Biological Variables

• What is continuous measurement of variables?

  • Any value between two extremes can be selected

• What are discrete measurements of variables?

  • Fixed values are chosen between extremes (whole numbers)

• What are rank variables?

  • Indicate more or less of variables based on their rank (e.g. smallest to greatest)

• What are qualitative variables

  • Categorical variables (e.g. male/female, living/dead)

• What is a rate?

  • The quantity per unit (eg. time, mass, births per year)

• What are indices (or index)?

  • Complex derived variables (e.g. condition index: condition of body)

• What is the difference between accuracy an precision?

  • Accuracy- How close a value is to the true value

  • Precision- How close repeated variables are

• What is bias?

  • Departure from the true value

Frequency Distribution

• What can frequency distribution show?

  • Location, dispersion, and symmetry

• What are examples of frequency distributions?

  • Symmetrical unimodal:

• Asymmetrical bimodal:

• Symmetrical uniform:

• Asymmetrical (skewed) unimodal:

• Symmetrical bimodal:

• Extremely skewed:

• What is the difference between absolute and relative frequencies?

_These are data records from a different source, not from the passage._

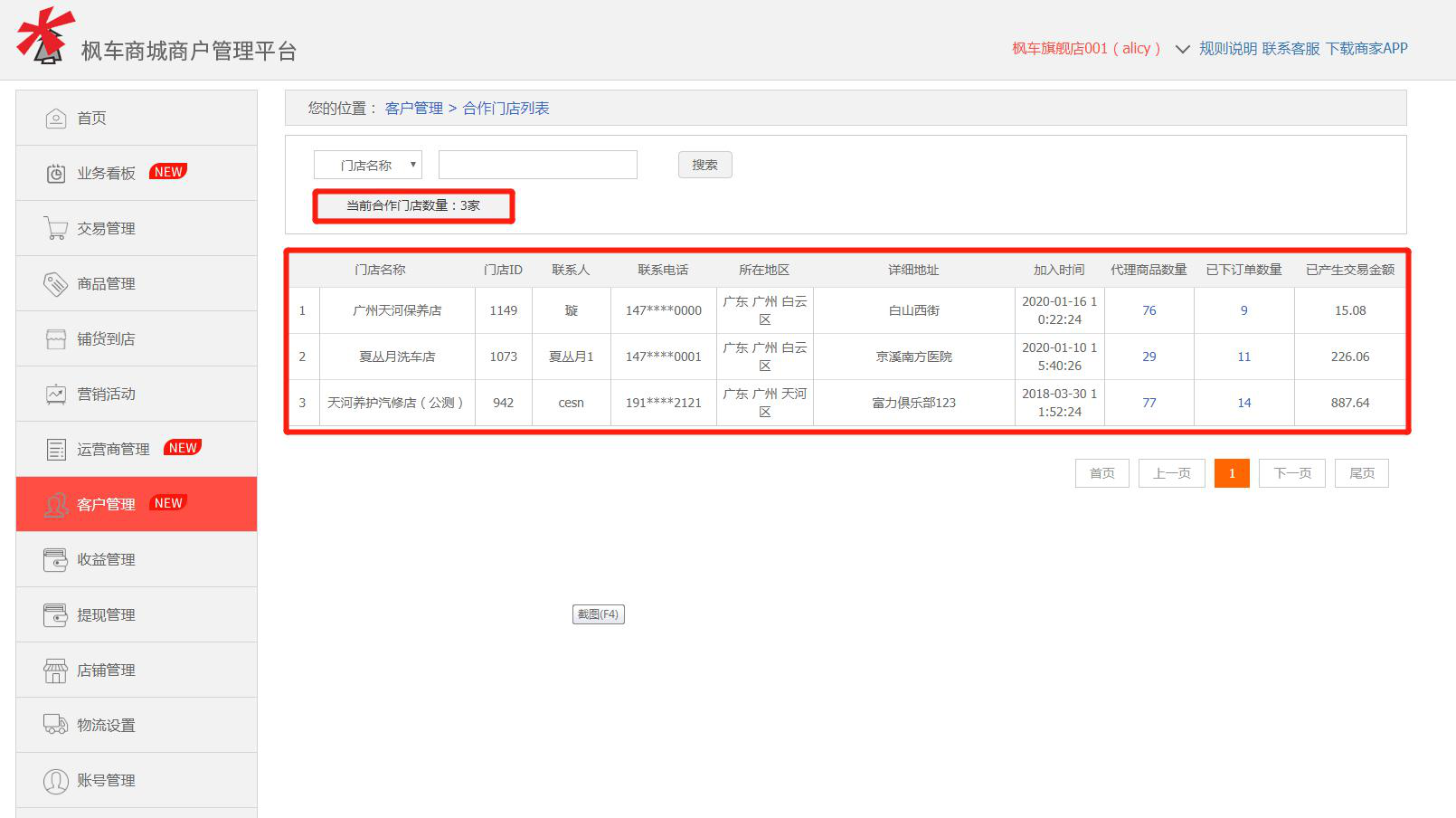Click the 营销活动 chart icon
Image resolution: width=1456 pixels, height=818 pixels.
point(56,395)
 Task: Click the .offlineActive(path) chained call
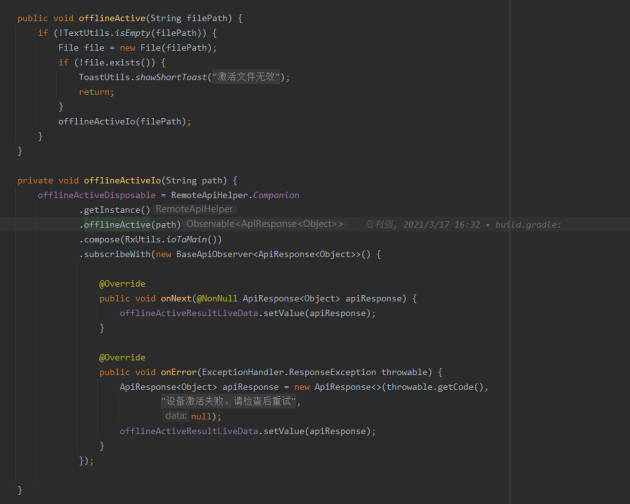(130, 225)
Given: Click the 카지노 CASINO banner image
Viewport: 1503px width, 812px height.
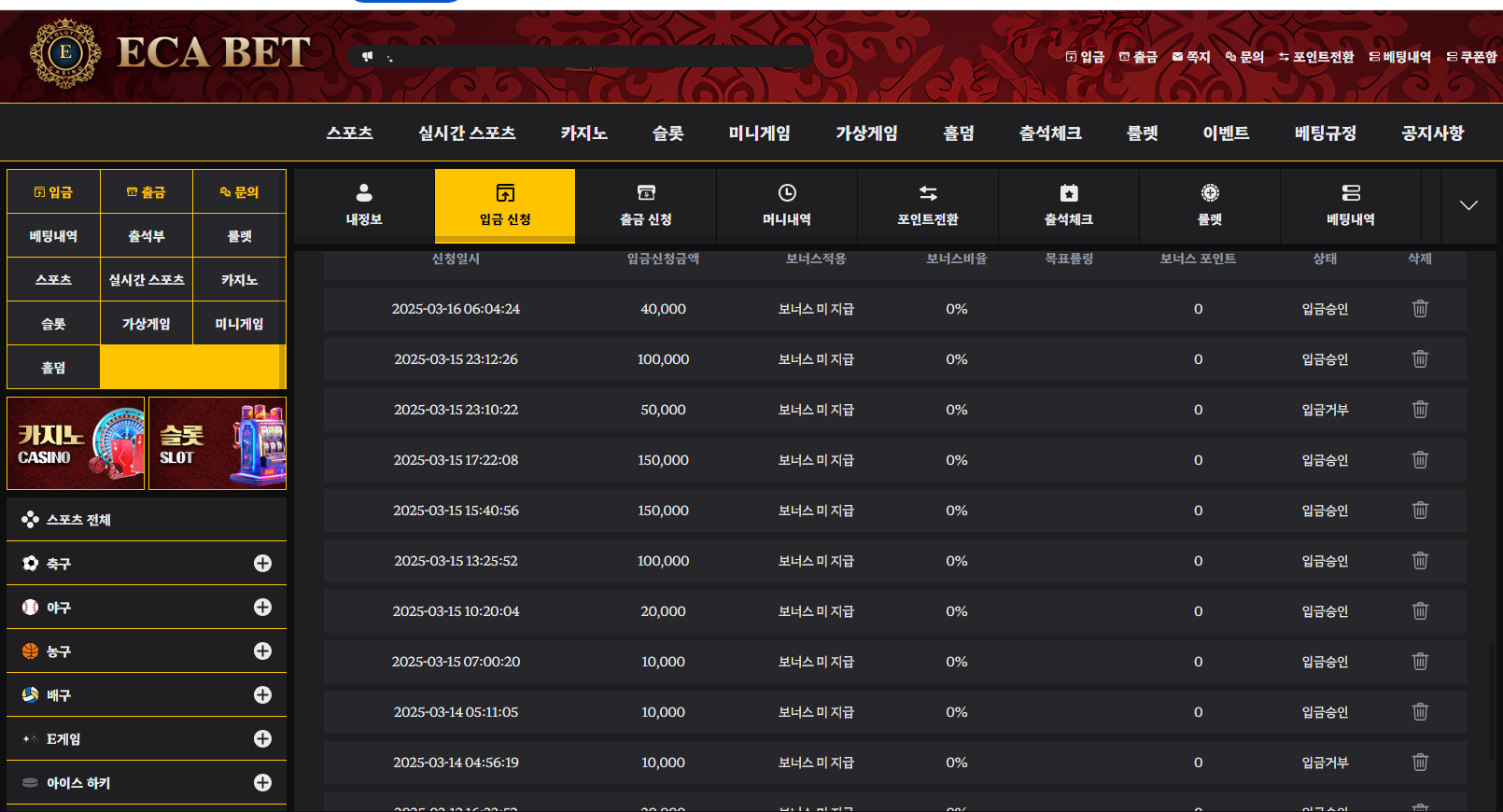Looking at the screenshot, I should pos(76,443).
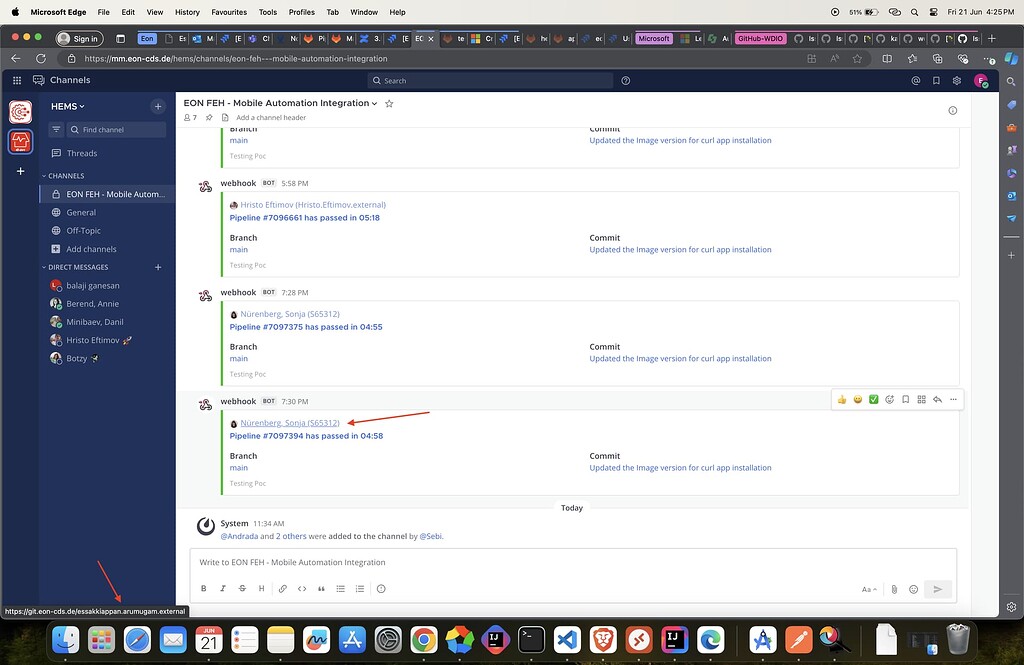Open the recent mentions panel
This screenshot has height=665, width=1024.
coord(916,80)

  • Absolute- The vertical axis represents the real number of observations

  • Relative- The axis represents a percentage of observations

• What does ∑ represent?

  • The sum of all of the variables

• What is the statistics of location (or mean)?

  • The position of a sample oolong a given dimension representing a variable

• What is the difference between an arithmetic mean and a weighted mean?

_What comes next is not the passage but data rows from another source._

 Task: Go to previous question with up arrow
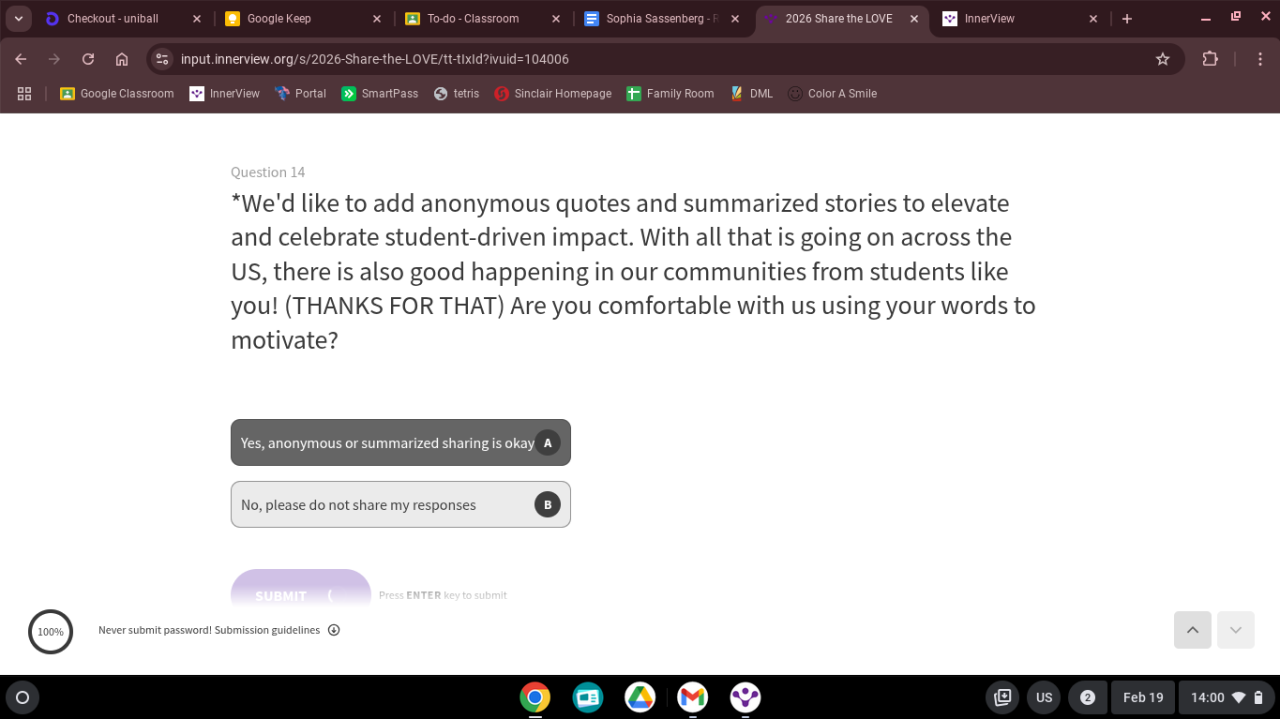pyautogui.click(x=1192, y=630)
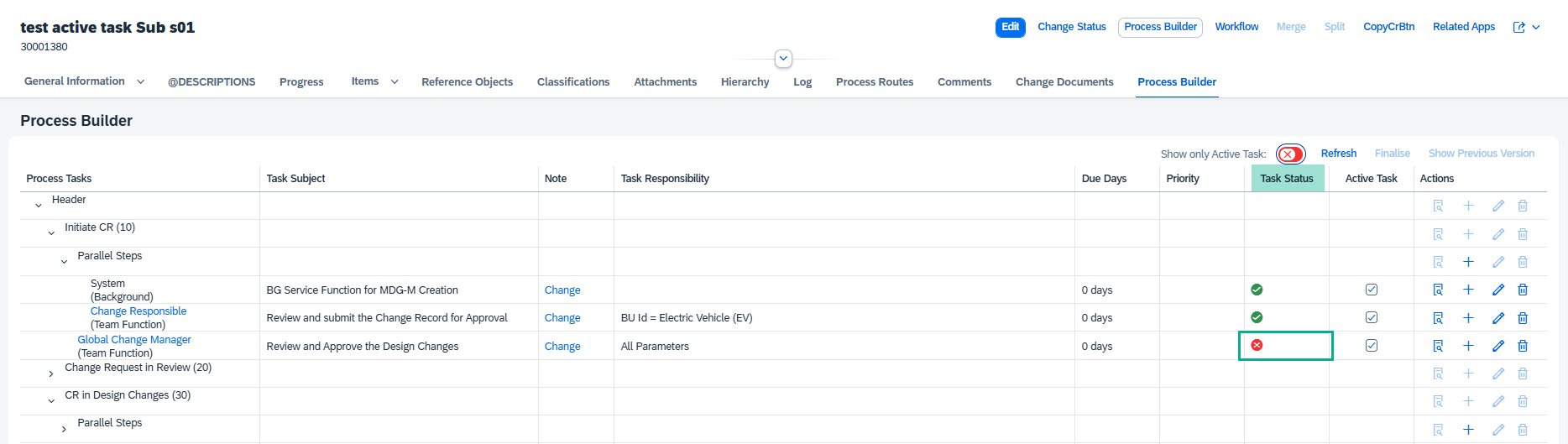Viewport: 1568px width, 444px height.
Task: Click edit pencil for Change Responsible row
Action: pos(1498,318)
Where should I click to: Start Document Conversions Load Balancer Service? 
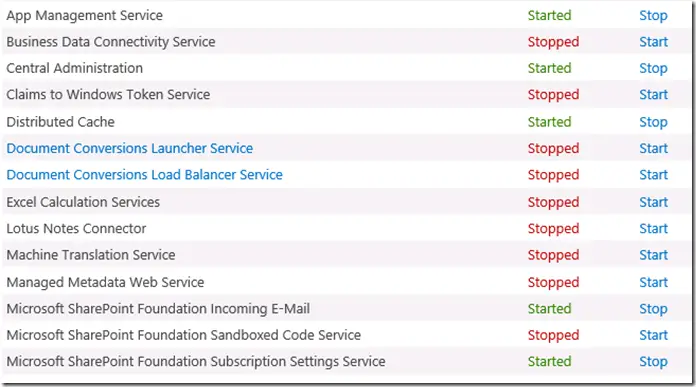(x=653, y=175)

  • Arithmetic- The balance point of a distribution. All numbers are treated equally and have equal weight. Most commonly used

  • Weighted- The averages of the values are taken to find the mean (may be based on prevalence or the overall percentage of some variables)

• Why do we transform our results?

  • We want to be able to shift the data to get a normal distribution

• What is the geometric mean (GM)?

  • The back-transformed mean of a log transformed variable (Y becomes logY, and then is changed back to Y)

• What is a harmonic mean?

  • 1/Y

  • When we take a (highly) skewed distribution and make it normal.

• What is the median?

  • M or Y

  • It is the middle value of the distribution

• What is mode?

  • The most frequent value. Can be bimodal or multimodal.

• Where are the mode, median, and means in an asymmetric distribution?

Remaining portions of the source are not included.